» **EXERCISE OBJECTIVE**
Once the data has been read, restate all of it exactly.
• • • • •
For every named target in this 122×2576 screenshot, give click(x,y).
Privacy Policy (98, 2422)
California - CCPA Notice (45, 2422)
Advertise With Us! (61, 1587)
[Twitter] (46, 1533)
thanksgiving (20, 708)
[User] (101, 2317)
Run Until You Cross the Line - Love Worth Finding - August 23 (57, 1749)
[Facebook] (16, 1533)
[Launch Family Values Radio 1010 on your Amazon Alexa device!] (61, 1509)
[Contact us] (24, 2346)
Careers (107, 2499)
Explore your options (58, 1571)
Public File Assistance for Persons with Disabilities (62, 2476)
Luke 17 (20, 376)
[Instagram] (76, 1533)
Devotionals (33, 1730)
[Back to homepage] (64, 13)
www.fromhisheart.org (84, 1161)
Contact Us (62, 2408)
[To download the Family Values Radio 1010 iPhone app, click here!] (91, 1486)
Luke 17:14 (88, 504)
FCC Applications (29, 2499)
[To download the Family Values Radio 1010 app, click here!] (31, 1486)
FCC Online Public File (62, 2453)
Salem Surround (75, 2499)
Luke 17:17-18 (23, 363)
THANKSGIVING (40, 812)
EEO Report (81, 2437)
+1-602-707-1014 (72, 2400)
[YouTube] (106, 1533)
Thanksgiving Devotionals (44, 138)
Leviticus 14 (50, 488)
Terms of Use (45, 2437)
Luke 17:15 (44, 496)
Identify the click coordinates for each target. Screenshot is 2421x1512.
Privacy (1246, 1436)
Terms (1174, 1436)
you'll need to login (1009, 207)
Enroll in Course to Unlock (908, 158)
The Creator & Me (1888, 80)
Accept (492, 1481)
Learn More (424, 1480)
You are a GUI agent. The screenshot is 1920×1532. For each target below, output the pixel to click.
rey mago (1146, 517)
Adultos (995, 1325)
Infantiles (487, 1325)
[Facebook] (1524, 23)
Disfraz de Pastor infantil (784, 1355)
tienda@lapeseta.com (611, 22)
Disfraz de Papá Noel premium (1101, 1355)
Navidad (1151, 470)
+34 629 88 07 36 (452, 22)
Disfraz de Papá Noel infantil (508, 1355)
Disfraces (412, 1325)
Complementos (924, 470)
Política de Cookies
• • • • •
» **OUTPUT OF THE EXERCISE**
For every named target in this 122×2576 screenshot, give click(x,y).
Privacy Policy (98, 2422)
California - CCPA Notice (45, 2422)
Advertise With Us! (61, 1587)
[Twitter] (46, 1533)
thanksgiving (20, 708)
[User] (101, 2317)
Run Until You Cross the Line - Love Worth Finding - August 23 (57, 1749)
[Facebook] (16, 1533)
[Launch Family Values Radio 1010 on your Amazon Alexa device!] (61, 1509)
[Contact us] (24, 2346)
Careers (107, 2499)
Explore your options (58, 1571)
Public File Assistance for Persons with Disabilities (62, 2476)
Luke 17 (20, 376)
[Instagram] (76, 1533)
Devotionals (33, 1730)
[Back to homepage] (64, 13)
www.fromhisheart.org (84, 1161)
Contact Us (62, 2408)
[To download the Family Values Radio 1010 iPhone app, click here!] (91, 1486)
Luke 17:14 (88, 504)
FCC Applications (29, 2499)
[To download the Family Values Radio 1010 app, click here!] (31, 1486)
FCC Online Public File (62, 2453)
Salem Surround (75, 2499)
Luke 17:17-18 (23, 363)
THANKSGIVING (40, 812)
EEO Report (81, 2437)
+1-602-707-1014 (72, 2400)
[YouTube] (106, 1533)
Thanksgiving Devotionals (44, 138)
Leviticus 14 (50, 488)
Terms of Use (45, 2437)
Luke 17:15 (44, 496)
Identify the click coordinates for each target. Screenshot is 2421x1512.
Privacy (1246, 1436)
Terms (1174, 1436)
you'll need to login (1009, 207)
Enroll in Course to Unlock (908, 158)
The Creator & Me (1888, 80)
Accept (492, 1481)
Learn More (424, 1480)
You are a GUI agent. The screenshot is 1920×1532. For each target below, output the pixel to click.
rey mago (1146, 517)
Adultos (995, 1325)
Infantiles (487, 1325)
[Facebook] (1524, 23)
Disfraz de Pastor infantil (784, 1355)
tienda@lapeseta.com (611, 22)
Disfraz de Papá Noel premium (1101, 1355)
Navidad (1151, 470)
+34 629 88 07 36 (452, 22)
Disfraz de Papá Noel infantil (508, 1355)
Disfraces (412, 1325)
Complementos (924, 470)
Política de Cookies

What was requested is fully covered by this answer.